Kurz wirft er mir noch ein sanftes Lächeln zu, dann setzt auch er sich in Bewegung und geht Richtung Ausgang. Und lässt eine verdatterte Lauren zurück.

Himmel, was ist gerade in mich gefahren?

Habe ich Sawyer, dem Badboy schlechthin, gerade ernsthaft meine Nummer gegeben? Und habe ich auch noch gesagt, dass ich es mir überlege, auf seine Party zu gehen?

Eines ist jedenfalls klar: Sollte Alex davon Wind bekommen, ist nicht nur Sawyer tot, sondern auch ich.

»Mit diesem Kleid signalisiere ich, dass ich abgeschleppt werden will«, stelle ich lachend fest, nachdem ich ein kurzes, rotes Kleid mit tiefem Ausschnitt anprobiere.

Warum nochmal habe ich mir dieses Teil gekauft?

Ach ja. Lucy war schuld.

Jedenfalls befinde ich mich gerade in meinem Zimmer und betrachte mich eingehend vor dem Spiegel, während Georgina auf meinem Bett sitzt und mich skeptisch mustert.
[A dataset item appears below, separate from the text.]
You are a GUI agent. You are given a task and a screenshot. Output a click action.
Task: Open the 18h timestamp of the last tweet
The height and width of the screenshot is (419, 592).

»Da hast du recht. Was steht noch zur Auswahl?«

Nachdem ich das Kleid wieder ausgezogen habe, was ich höchstwahrscheinlich an Lucy nach Deutschland verschicken werde, ziehe ich aus meinem Schrank das nächst beste Kleid heraus und ziehe mich um. Natürlich hat sich Georgina währenddessen weggedreht.

Dann stelle ich mich wieder vor dem Spiegel und betrachte mich.

»Warum habe ich das Gefühl, dass wir noch ewig brauchen werden?«, murmle ich hoffnungslos und Georgina seufzt lächelnd.

Sie steht auf und stellt sich neben mich hin. »Wir sind eben viel zu wählerisch.«

Damit könnte sie Recht haben. Aber wenn ich heute neue Leute kennenlernen möchte, muss ich einfach gut aussehen!

Außerdem werde ich auch auf Sawyer treffen...

Nachdem ich Alex gebeichtet habe, dass ich auf Sawyer's Party gehen werde, war dieser schon kurz davor, mich an sein Bett zu binden, damit ich Zuhause bleibe. Doch mich hat sein Verhalten ebenfalls zur Weißglut gebracht. Er braucht mir nicht vorzuschreiben, was ich zu tun und zu lassen habe, Fake-Beziehung hin oder her.

Und genau das habe ich ihm auch gesagt, was ihn ein wenig zur Vernunft gebracht hat. Und die Tatsache, dass ich Georgina als Begleitung mitnehme, hat ihn zusätzlich auch noch beruhigt, warum auch immer.

Ich bin sogar jetzt noch sauer auf Alex, obwohl dieses Gespräch vor ein paar Tagen stattgefunden hat. Aber ich hasse es, wenn man mir etwas vorschreibt.

»Darf ich mal deinen Schrank durchwühlen?«, fragt mich Georgina plötzlich und reißt mich so aus meinen Gedanken.

Ich bin nur fähig zu nicken.

Dann geht sie zu meinem Schrank und schiebt dort Kleidungsstücke auf die Seite. Und nach kurzer Zeit scheint sie fündig zu werden.

Sie zieht ein graues Cocktailkleid hervor, das sehr schlicht ist. Hinten ist es länger als vorne, geht aber nicht bis zum Boden.

»Da wir nun ein Kleid haben, fehlt nur noch Make-Up und Haare«, lacht Georgina und wirft mir das Kleidungsstück zu, ohne auf meine Zustimmung zu warten. Aber das braucht sie auch nicht. Dieses Kleid passt einfach perfekt zu dem heutigen Abend.